Another AI Lawsuit? Snapchat Faces AI Lawsuit Over YouTube Videos
A group of YouTubers who are suing tech giants for scraping their videos without permission to train AI models has now added Snap to their list of defendants..
Today’s highlights:
Snapchat’s parent company, Snap Inc., is facing a new lawsuit from popular YouTubers. The creators, including the channel h3h3 Productions (5.5M+ subscribers), allege that Snap used their copyrighted videos without permission to train its AI tools- especially the “Imagine Lens” feature that lets users edit images with text prompts. The case is part of a growing legal pushback against AI companies allegedly using creator content without asking or paying. The lawsuit was filed as a class-action in California, joining earlier suits against Nvidia, Meta, and ByteDance.

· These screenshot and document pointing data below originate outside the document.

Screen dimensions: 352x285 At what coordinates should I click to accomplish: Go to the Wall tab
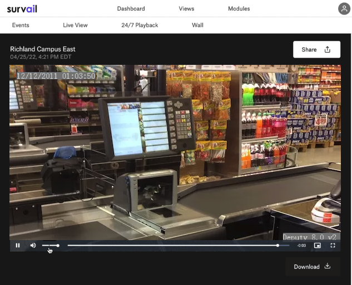click(x=197, y=25)
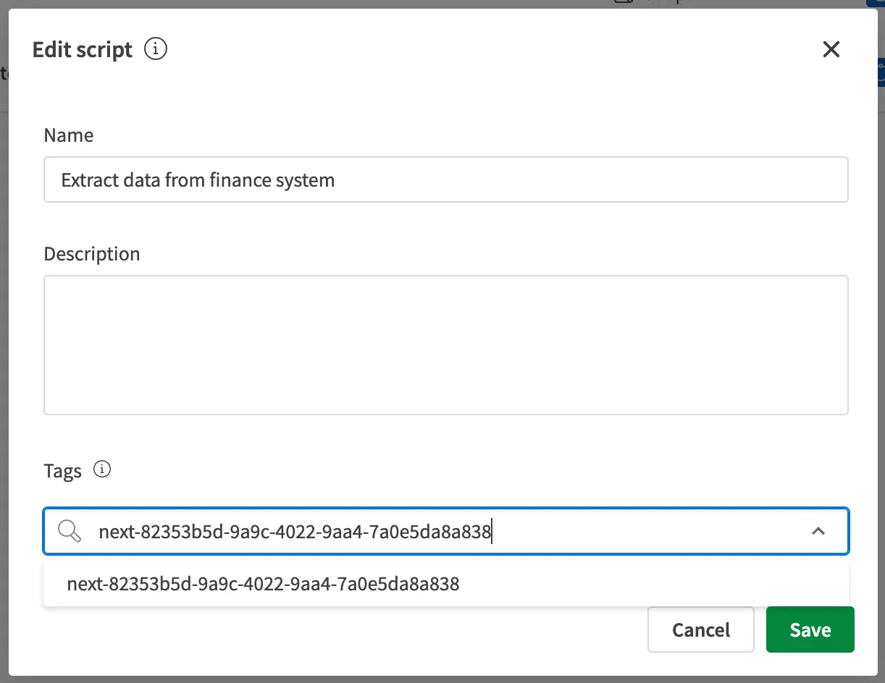Viewport: 885px width, 683px height.
Task: Click the Edit script dialog heading
Action: pos(83,50)
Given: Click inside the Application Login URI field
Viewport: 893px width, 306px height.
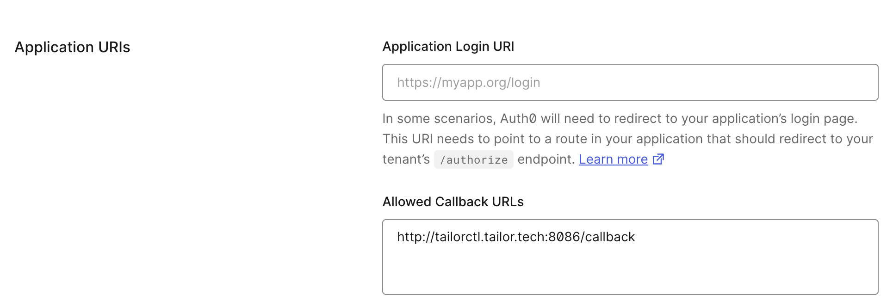Looking at the screenshot, I should pos(629,82).
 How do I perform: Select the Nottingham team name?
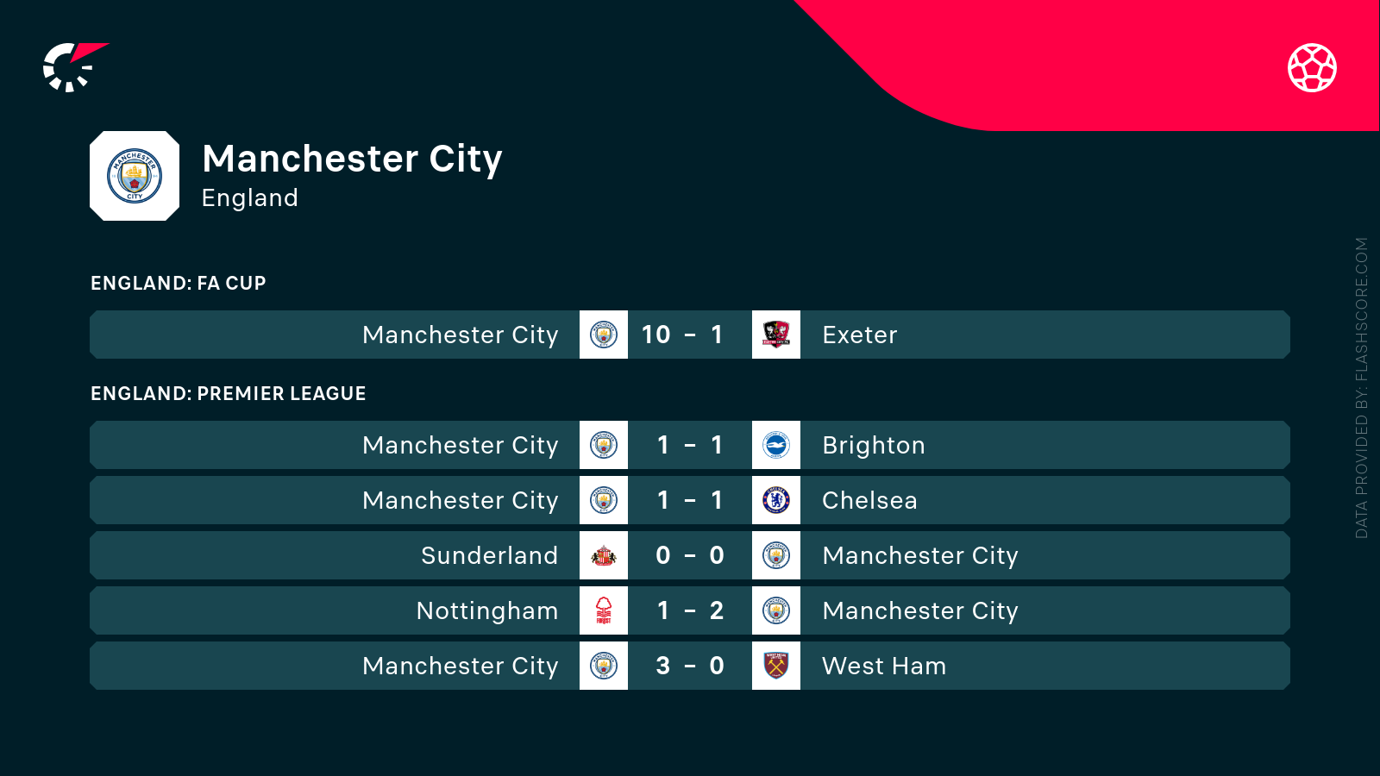(x=487, y=610)
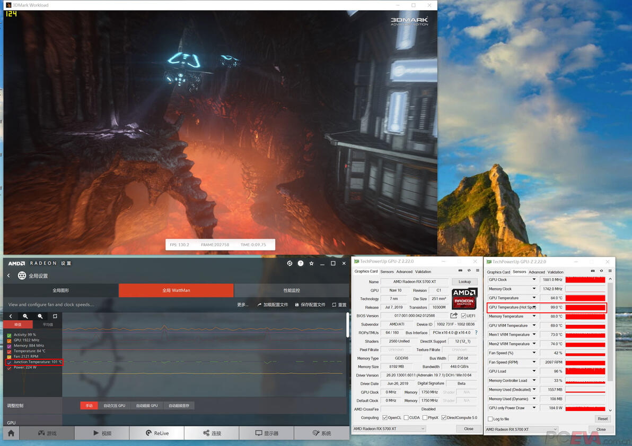Viewport: 632px width, 446px height.
Task: Open the help question mark icon in Radeon Settings
Action: 300,263
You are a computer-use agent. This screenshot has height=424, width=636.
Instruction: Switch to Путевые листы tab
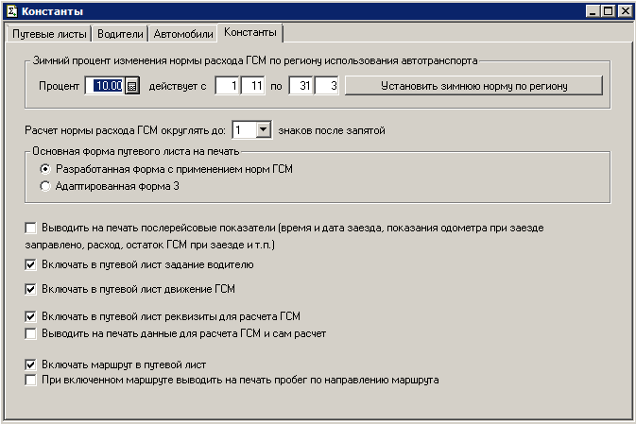pyautogui.click(x=49, y=34)
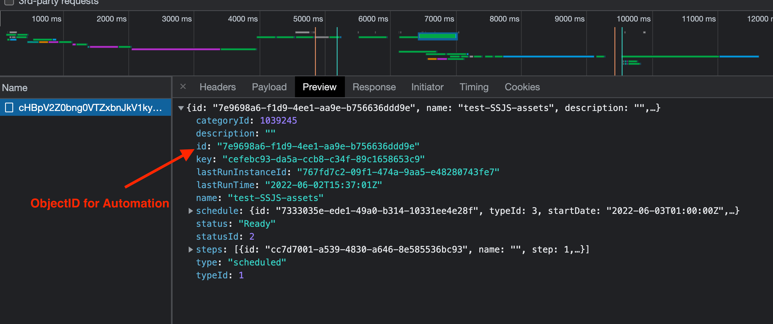
Task: Expand the steps array in the JSON preview
Action: 191,249
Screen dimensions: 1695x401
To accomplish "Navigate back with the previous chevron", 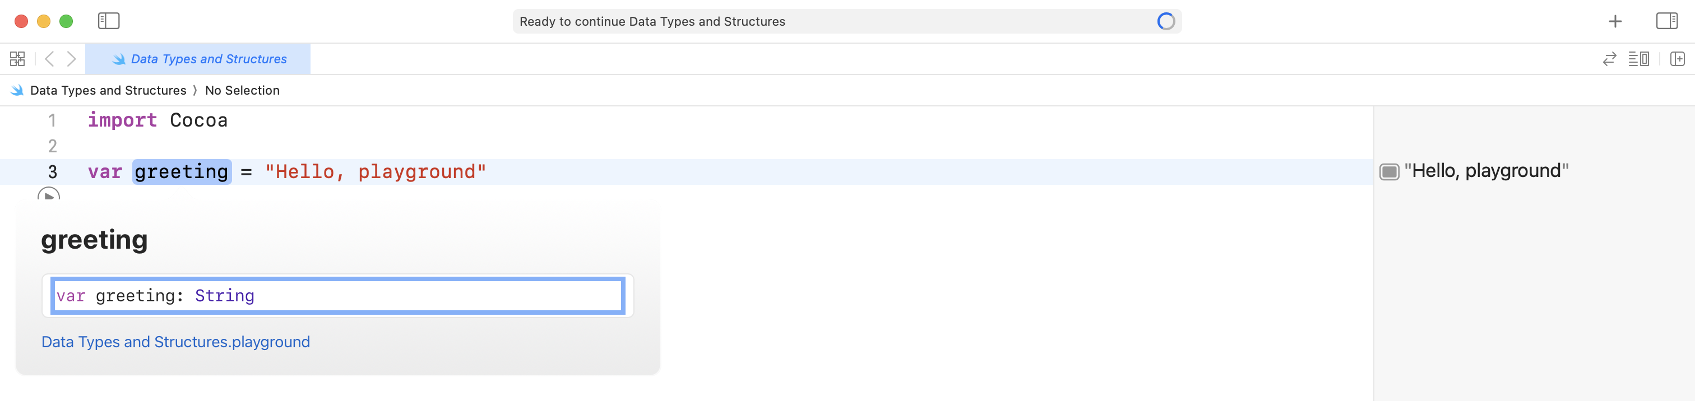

According to the lawsuit, Snap used a massive dataset called HD-VILA-100M, meant only for academic use, and repurposed it commercially. The YouTubers claim Snap bypassed YouTube’s protections and terms of service that prohibit using content commercially without permission. The creators argue that their hard work was scraped and reused to power AI features that generate profit without credit or compensation. They’re now seeking both financial damages and a court order to stop Snap from using their content this way again.
This isn’t a one-off. Over 70 copyright lawsuits have been filed by creators, authors, artists, and media companies against AI firms using protected material to train AI models. Some have resulted in settlements; others are still in court, raising big questions about AI and copyright law. Whether Snap is found guilty or not, the outcome of these cases will set the rules for how AI companies treat creator content in the future.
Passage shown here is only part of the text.